Erdem’s AW19 collection inspired by an Italian princess

Internationally acclaimed designer Erdem paid tribute to a distinguished Italian historical personality in his latest collection that went on show at London Fashion Week last month.

Rome’s Princess Orietta Doria Pamphilj was the inspiration behind Erdem’s Autumn/Winter 2019 (AW19) Ready-To-Wear Collection, which debuted with a stunning catwalk at the National Portrait Gallery on 18 February.

The London-based Turkish-Canadian designer took his cue from Princess Orietta, who inherited her family’s magnificent ancestral home, a 1000-room palazzo (palace) on Via del Corso, which was built for her ancestor Pope Innocent X in the seventeenth century.

Erdem searched for clarity on the ‘Legacy of Inheritance’ in his collection, just as Princess Orietta did when she came to control one of the largest estates in Europe comprising Princedoms, palaces, castles and churches.

Hailing from one of Italy’s greatest noble families, Princess Orietta was expected to become a nun.
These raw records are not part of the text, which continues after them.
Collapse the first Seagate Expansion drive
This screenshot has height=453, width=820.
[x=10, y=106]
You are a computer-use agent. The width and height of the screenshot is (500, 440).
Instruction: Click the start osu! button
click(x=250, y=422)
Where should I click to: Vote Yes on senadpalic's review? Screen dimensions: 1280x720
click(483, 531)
Instead, she returned to Rome influenced by the liberation and activism of 1960s London where she had been living. She dedicates the remainder of her life in maintaining these opulent buildings, while also allowing the public to access them.

Erdem imagines the pressure Princess Orietta must have felt by her ancestors to protect their legacy.
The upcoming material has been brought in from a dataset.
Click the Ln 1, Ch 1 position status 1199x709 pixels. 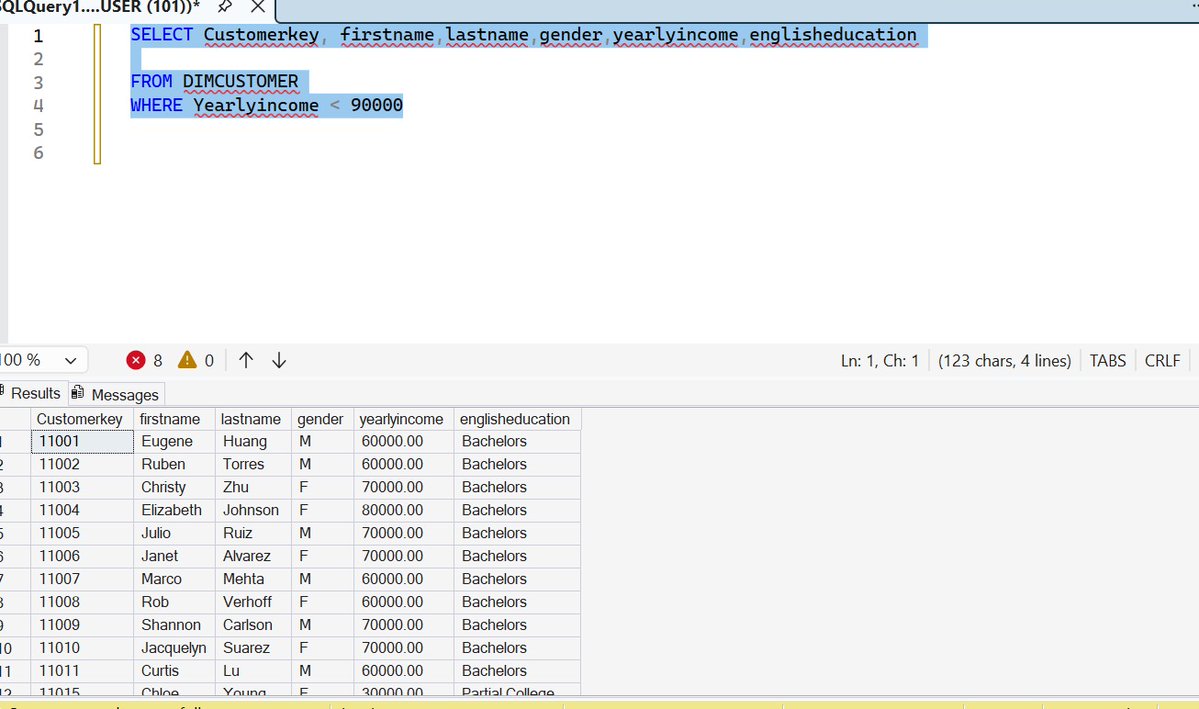pos(880,360)
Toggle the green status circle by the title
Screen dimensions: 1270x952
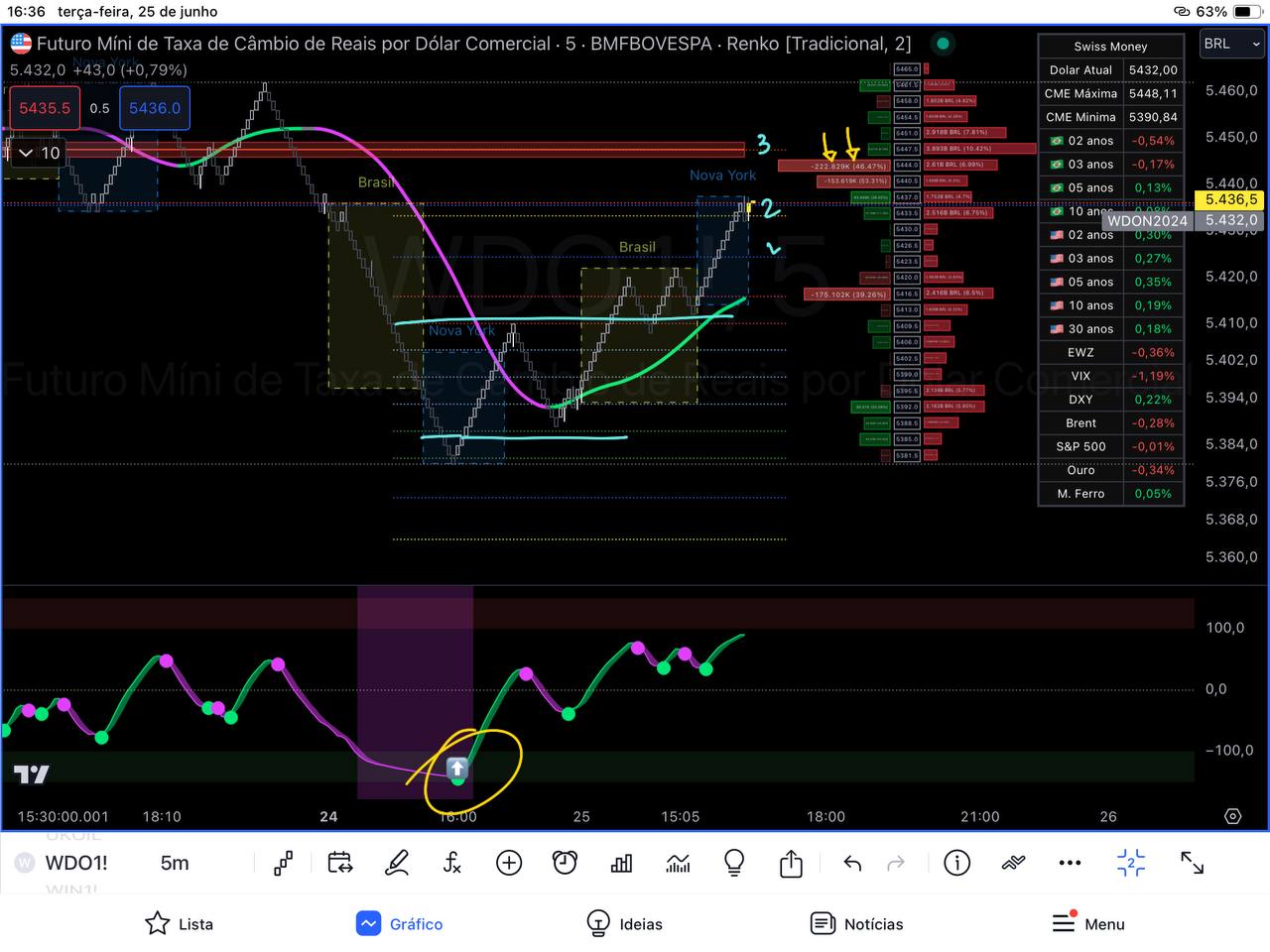pyautogui.click(x=943, y=44)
“What I liked about this story was the sense of the heavy weight of history, and how it plays out in this woman’s clothes,” the designer told The Guardian.
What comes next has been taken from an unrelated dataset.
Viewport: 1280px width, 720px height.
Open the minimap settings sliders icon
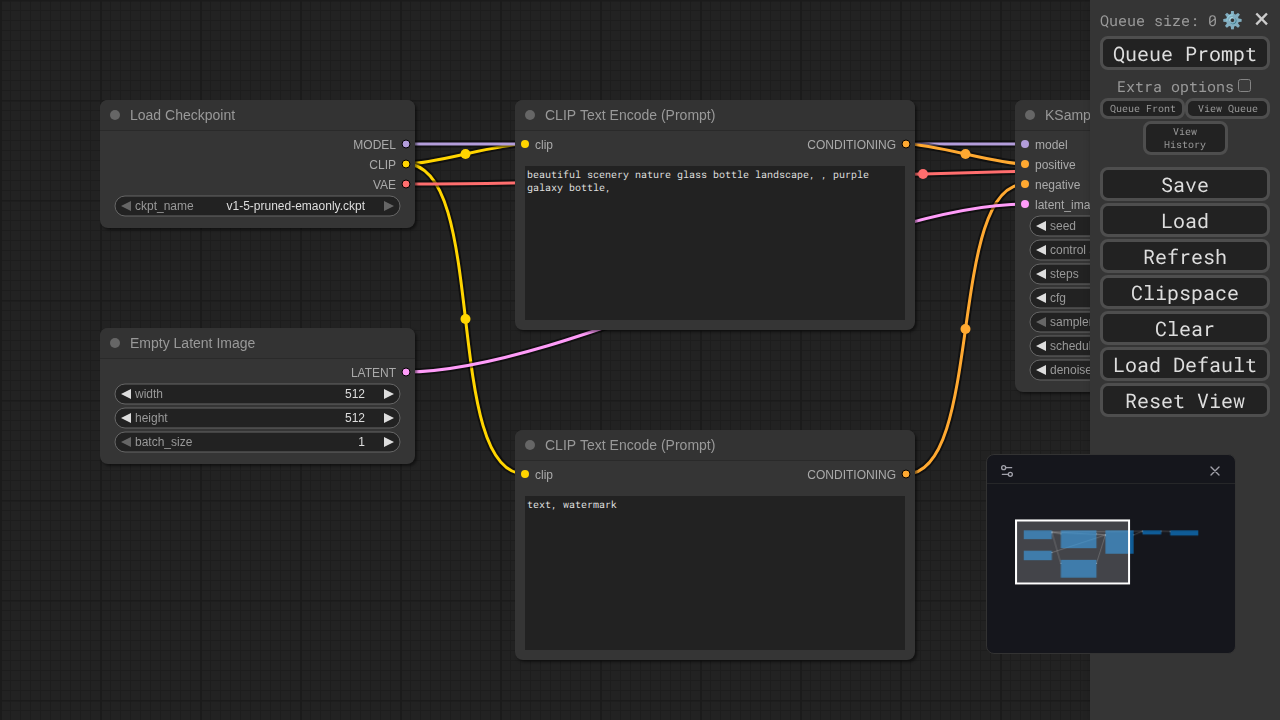tap(1007, 471)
The meeting of two strikingly different worlds in one silhouette underpinned Erdem’s latest collection. Models on the runway were stepping into the shoes of the Italian princess as she walked along the endless corridors of her huge Rome palace trying to marry the grandeur and propriety of her noble life with the wildness and eccentricity she had borne witness to in London.

The AW19 collection included evening dresses and trousers suits in variety of colours such as pink, red, green, blue, yellow, white, and black. Erdem embroidered some of the gowns with feathers or ribbon, adding tulle face covers and leather gloves to complete the look. His signature, floral pattern again sparkles in the collection.